MinC nega favores políticos

Órgão afirma também que falta de mão de obra motivou nomeação de assessor no Rio

JOTABÊ MEDEIROS, O Estado de S.Paulo

17 de janeiro de 2012 | 03h08

O Ministério da Cultura divulgou nota no final da tarde de sexta-feira contestando reportagem do Estado publicada naquele dia, sob o título Troca de Favores no Minc. A posição do ministério só não constou da reportagem publicada porque, segundo alegou na quinta-feira a Assessoria de Comunicação do ministério, a resposta estava sob exame da assessoria jurídica do órgão e da ministra Ana de Hollanda.
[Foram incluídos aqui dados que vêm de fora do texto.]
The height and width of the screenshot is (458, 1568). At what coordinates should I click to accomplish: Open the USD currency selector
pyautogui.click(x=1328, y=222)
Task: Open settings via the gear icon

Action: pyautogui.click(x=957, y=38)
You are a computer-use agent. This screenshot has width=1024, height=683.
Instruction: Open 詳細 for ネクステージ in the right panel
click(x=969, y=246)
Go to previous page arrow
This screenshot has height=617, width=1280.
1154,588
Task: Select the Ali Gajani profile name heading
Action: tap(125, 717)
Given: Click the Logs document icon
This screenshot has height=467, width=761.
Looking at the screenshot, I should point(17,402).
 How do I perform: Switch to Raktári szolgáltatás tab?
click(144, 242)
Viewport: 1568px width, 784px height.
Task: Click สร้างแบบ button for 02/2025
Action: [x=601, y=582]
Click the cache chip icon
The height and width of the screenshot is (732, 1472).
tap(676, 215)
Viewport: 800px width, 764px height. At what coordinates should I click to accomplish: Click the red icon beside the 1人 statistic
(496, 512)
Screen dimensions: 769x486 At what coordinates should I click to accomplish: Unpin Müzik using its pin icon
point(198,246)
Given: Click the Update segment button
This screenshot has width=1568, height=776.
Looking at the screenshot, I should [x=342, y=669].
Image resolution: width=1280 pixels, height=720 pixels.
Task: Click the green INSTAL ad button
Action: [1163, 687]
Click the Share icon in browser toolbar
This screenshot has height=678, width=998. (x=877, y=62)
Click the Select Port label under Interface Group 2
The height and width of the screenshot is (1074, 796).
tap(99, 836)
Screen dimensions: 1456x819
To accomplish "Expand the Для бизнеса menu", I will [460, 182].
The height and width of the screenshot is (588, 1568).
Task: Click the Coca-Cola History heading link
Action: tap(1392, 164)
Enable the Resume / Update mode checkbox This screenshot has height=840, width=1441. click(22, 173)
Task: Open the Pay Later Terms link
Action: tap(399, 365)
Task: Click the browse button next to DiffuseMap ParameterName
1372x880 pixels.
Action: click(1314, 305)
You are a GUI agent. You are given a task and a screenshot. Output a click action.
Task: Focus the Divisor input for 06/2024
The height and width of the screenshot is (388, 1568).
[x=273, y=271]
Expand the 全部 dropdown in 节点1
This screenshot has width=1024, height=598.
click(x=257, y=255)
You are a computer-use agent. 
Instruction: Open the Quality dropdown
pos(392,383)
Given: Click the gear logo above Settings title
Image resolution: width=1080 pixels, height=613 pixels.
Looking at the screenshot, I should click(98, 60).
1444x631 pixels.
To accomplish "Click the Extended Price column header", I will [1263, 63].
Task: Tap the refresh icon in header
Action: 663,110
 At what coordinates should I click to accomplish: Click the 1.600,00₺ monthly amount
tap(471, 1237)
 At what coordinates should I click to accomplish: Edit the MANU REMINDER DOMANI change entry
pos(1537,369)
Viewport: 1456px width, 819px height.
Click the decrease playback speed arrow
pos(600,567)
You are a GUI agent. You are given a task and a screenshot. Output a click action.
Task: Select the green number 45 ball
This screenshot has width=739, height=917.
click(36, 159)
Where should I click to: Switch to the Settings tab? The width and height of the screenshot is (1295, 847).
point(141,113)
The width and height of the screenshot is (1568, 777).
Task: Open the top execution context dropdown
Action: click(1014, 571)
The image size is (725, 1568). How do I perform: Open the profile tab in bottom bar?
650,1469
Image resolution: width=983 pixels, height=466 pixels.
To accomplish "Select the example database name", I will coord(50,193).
A nota do MinC analisa que, ao contrário do que afirma a reportagem, "os pontos de cultura paulistas estão muito bem no que diz respeito aos compromissos assumidos (e cumpridos) pelo MinC" e que "não há direcionamento na liberação de verbas para determinada região do Estado de São Paulo em desfavor das demais".

Segundo o ministério, "o convênio com a Rede de Pontos de Cultura prevê liberação de R$ 36 milhões em três parcelas de R$ 12 milhões, e duas delas já foram pagas - a última em abril de 2011. Cláusula contratual determina que a terceira parcela só pode ser quitada 12 meses após o pagamento da segunda - o que vai acontecer em abril de 2012", diz a nota.

Na verdade, são R$ 36 milhões em três anos, sendo que a última parcela foi paga com atraso de quatro meses. Na lógica do MinC, um atraso justificaria o outro, e o ministério desconsidera os transtornos que causou aos compromissos assumidos pelos Pontos de Cultura que credenciou.

"O valor de R$ 12 milhões, de apenas uma das duas parcelas já acertadas pelo MinC com a Rede de Pontos de Cultura do Estado de São Paulo, supera em 10 vezes o valor efetivamente pago pelo MinC para o convênio com o Consórcio Intermunicipal Culturando, citado na matéria. O que desmente o suposto favorecimento político por parte da ministra, pois a desproporção alegada pelo Estadão entre os recursos alocados para o citado consórcio e para os pontos de cultura é descabida sob qualquer ângulo", alega a nota.

Segundo texto do Portal da Cultura do próprio ministério, publicado em seu site no dia 6 de setembro, sob o título "MinC e Consórcio Culturando anunciam cerca de R$ 20 milhões para o interior", o valor da verba divulgado é de R$ 9,17 milhões para o consórcio de Monte Alto (SP) - que, por sinal, atende na sede da ONG que o idealizou. Portanto, e a menos que o órgão oficial de divulgação do ministério esteja equivocado, a comparação não é descabida.

"O suposto favorecimento desta gestão para qualquer ente é impossível também por outro dado: as datas de celebração dos três convênios com o Consórcio Culturando (fomentado pela Associação de Gestão Cultural no Interior Paulista e integrado por 17 municípios) são todas de dezembro de 2010. Portanto, anteriores à gestão da ministra", continua a nota.

Seria interessante que o MinC divulgasse a página do Diário Oficial em que estão celebrados tais convênios em 2010. Se os convênios tivessem sido assinados em 2010, o orçamento seria o daquele ano e não o de 2011 (conforme aponta o Portal da Transparência). E os acordos foram conduzidos pelos atuais secretários da ministra, Sérgio Mamberti e João Roberto Peixe, lideranças culturais do Partido dos Trabalhadores (PT), numa gestão que se roga "de continuidade".

Outra medida esclarecedora seria que o MinC mostrasse, para negar efetivamente qualquer favorecimento político, qual foi o parecer técnico que definiu que a ONG de Monte Claro intermediasse a criação do Consórcio Culturando e por que certos municípios foram previamente aprovados. Tal parecer parece inexistente.

O ministério reconhece, em sua nota, que a contratação do compositor Tibério Gaspar para a Coordenação Geral de Tecnologia de Informação é irregular, e cita "enorme carência de funcionários da área" da cultura no Rio de Janeiro e Espírito Santo como motivo.